蜀鑑孟知祥、蜀を図る(孟知祥圖蜀)
西川節度使の孟知祥が、後唐の統制をかわしながら蜀に拠る地歩を固めていく過程。天成元年(926年)に牙兵・水軍あわせて二万余を編成し、趙季良の転運の職務を骨抜きにし、翌年には監軍の李厳を殺して成都の城を修築する。塩の利をめぐって董璋と争い、夔州守備の負担を退け、雲安などの塩監を西川に取り込む。長興二年(931年)には李仁罕に忠・万・夔の三州を取らせ、峡路までを掌握した。
明宗天成元年(926年)
- 孟知祥が営兵を増設した。ひそかに蜀に拠る志を抱き、倉庫を調べて鎧甲二十万領を得ると、左右牙などの兵十六営、計一万六千人を編成して牙城の内外に置いた。さらに左右飛棹の兵六営、計六千人を置いて長江沿いの諸州に分駐させ、水戦を習わせて夔州・三峡方面に備えた。
- 趙季良が三川制置転運使、李厳が西川都監とされた。かつて郭崇韜は蜀中の富民から犒賞の銭五百万緡を取り立て、昼夜責め立てたため自殺者も出た。軍への支給の残りがなお二百万緡あり、任圜が三司を統べて成都の富裕を知ると、趙季良を三川都転運使として送り込んだ。蜀の人々はいっさい渡すまいとしたが、孟知祥は「府庫の物は他人が集めたものだから送ってよい。しかし州県の租税は鎮兵を養うもので、絶対に渡せぬ」と言った。季良は倉庫の物を送り出すだけで、制置転運の職務については二度と口にできなかった。
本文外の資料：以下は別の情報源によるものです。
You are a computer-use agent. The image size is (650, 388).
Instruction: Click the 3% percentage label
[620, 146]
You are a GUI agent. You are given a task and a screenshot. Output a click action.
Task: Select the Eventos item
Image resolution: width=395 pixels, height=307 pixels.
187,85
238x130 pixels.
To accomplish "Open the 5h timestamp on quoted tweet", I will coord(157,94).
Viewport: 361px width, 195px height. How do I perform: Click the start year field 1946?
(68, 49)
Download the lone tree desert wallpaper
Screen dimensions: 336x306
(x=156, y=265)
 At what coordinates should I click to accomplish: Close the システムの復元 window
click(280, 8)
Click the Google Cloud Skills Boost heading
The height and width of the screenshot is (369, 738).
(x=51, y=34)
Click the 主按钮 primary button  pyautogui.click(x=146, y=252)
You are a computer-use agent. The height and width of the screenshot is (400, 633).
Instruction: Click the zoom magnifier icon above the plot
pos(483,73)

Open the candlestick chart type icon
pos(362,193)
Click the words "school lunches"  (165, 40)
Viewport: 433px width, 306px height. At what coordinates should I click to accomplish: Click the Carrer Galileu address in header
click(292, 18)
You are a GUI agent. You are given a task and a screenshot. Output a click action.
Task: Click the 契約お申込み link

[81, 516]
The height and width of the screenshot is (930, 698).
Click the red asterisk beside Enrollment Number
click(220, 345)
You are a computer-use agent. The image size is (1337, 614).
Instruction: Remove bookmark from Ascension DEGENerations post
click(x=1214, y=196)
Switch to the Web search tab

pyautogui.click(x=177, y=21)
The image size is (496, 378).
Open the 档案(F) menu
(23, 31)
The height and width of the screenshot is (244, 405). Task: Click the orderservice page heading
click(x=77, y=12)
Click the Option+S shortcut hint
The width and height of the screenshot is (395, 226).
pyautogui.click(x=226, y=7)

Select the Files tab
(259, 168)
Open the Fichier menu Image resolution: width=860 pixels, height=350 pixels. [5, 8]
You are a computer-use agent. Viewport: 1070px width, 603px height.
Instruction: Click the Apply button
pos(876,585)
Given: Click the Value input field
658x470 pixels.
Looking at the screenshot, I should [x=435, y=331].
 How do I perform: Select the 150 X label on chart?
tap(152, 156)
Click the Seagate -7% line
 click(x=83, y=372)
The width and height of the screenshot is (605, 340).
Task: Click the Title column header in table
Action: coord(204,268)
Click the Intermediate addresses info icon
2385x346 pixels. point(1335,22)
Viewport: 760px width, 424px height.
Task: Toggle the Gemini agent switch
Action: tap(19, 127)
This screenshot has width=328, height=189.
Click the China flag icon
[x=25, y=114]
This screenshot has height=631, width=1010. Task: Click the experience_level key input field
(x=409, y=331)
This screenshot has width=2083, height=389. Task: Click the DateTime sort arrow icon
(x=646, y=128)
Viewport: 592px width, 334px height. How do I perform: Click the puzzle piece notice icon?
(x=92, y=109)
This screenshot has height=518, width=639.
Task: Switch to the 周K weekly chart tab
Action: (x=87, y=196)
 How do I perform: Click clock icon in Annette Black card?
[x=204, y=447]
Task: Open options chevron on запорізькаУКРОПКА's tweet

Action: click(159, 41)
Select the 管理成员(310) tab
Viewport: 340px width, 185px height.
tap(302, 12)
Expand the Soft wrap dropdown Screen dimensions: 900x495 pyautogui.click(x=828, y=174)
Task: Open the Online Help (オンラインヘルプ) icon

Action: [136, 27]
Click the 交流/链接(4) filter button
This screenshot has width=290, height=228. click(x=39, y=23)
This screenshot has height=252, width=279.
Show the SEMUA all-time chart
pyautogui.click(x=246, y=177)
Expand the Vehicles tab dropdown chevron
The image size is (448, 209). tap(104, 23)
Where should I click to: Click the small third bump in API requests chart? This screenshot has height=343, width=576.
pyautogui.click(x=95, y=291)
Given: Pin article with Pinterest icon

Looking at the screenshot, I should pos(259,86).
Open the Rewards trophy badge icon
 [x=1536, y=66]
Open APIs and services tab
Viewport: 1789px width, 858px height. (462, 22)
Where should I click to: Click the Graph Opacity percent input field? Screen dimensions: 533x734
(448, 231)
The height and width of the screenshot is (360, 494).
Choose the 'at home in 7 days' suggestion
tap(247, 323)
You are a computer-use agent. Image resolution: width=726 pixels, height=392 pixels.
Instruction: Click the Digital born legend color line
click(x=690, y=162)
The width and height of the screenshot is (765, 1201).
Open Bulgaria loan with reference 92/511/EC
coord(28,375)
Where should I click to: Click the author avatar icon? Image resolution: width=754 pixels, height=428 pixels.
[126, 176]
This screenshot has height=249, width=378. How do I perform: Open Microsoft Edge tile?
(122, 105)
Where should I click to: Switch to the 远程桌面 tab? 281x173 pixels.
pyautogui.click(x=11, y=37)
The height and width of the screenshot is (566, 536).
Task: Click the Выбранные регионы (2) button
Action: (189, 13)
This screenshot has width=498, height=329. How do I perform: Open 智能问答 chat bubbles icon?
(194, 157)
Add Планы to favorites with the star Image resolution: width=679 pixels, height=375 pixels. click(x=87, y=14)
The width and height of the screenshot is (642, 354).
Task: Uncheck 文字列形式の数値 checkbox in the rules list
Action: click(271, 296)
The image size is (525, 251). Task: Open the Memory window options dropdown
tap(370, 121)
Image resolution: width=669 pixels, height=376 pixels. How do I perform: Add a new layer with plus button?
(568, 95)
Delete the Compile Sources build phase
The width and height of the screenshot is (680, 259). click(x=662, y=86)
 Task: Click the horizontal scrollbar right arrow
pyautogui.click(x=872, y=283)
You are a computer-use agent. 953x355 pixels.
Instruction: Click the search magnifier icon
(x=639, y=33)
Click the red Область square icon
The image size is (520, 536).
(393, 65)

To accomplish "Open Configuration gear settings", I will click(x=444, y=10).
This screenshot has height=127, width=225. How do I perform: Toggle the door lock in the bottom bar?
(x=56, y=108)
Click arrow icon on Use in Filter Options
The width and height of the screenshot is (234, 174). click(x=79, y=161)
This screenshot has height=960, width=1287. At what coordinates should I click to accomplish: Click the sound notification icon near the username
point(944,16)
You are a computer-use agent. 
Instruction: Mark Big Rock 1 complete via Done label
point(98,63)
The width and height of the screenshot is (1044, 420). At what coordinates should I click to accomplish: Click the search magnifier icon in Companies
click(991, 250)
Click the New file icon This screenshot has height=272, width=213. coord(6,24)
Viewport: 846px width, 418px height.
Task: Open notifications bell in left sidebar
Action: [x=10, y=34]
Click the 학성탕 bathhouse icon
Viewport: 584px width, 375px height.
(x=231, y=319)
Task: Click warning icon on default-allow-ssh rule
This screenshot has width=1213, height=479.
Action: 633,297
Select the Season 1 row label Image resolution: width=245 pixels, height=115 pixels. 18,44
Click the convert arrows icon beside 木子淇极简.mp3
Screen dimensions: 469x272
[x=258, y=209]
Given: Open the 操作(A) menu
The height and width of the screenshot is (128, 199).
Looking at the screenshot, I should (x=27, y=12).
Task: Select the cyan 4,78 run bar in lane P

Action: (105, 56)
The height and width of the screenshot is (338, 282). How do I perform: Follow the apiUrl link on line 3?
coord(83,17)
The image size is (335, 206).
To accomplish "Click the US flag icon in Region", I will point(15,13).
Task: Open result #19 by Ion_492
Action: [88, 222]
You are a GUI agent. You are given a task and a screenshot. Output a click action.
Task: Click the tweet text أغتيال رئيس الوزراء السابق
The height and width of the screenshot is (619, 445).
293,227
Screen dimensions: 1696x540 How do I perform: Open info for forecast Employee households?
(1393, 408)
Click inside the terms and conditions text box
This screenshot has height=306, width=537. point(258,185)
- 安重誨は、孟知祥と東川節度使の董璋がともに険阻に拠って兵を擁し、しかも知祥が荘宗の近親の姻戚であることから、ひそかに両者を除こうと図った。李厳は自ら望んで西川監軍となった。
天成二年(927年)
- 孟知祥が李厳を殺した。
- 高季興が夔州を襲って奪った。季興は夔・忠・万の三州を属郡としたいと請い、唐主は許したが、刺史を自分で任命したいという願いは許されなかった。季興は勝手に兵を入れて夔州を占拠し、涪州も襲ったが陥せなかった。魏王李継岌が押牙の韓珙らに蜀の珍宝四十万を長江で下らせたところ、季興は彼らを殺して奪った。朝廷が詰問すると「船が沈んだ理由を知りたければ水神に尋ねるがよい」と答えた。帝は劉訓を南面招討使とし、東川節度使の董璋に蜀の兵で三峡を下らせ、湖南の兵と合わせて三方から攻めさせた。
- 趙季良が西川副使とされた。孟知祥の要請によるものである。
- 唐と蜀の兵が敗れ、荊南軍が夔・忠・万の三州を取った。
- 孟知祥が民丁二十万を動員して成都の城を修築した。
天成三年(928年)
- 孟知祥が漢州に三つの市場を置いて塩を専売にした。孟知祥はしばしば董璋と塩の利をめぐって争い、董璋が商人を誘って東川の塩を西川に売り込ませるのを憂え、漢州に三場を置いて重税を課した。年に七万緡の収入があり、商人は東川へ行かなくなった。
- 詔で西川の兵を夔州の守備に出させたが、孟知祥がその免除を請うた。毛重威が三千を率いて赴いたが、知祥は夔・忠・万の三州はすでに平定されたとして、輸送の負担を省くため守備兵の召還を上奏した。帝は許さず、重威は部下とともに騒ぎ立てて逃げ帰った。帝がその罪を問わせようとすると、知祥が願い出て赦させた。
長興元年(930年)
- 孟知祥が雲安の塩監を西川に所属させた。知祥はしばしば上表して雲安など十三の塩監を西川の管轄とし、塩の代価で寧江の駐屯兵を養いたいと請い、認められた。
長興二年(931年)
- 孟知祥の兵が忠州・万州・夔州を陥した。知祥は李仁罕を峡路招討使として水軍を率いさせ、東へ攻め進んで夔州に至った。寧江節度使の安崇阮は任地を捨て、均州・房州を経て逃げ帰った。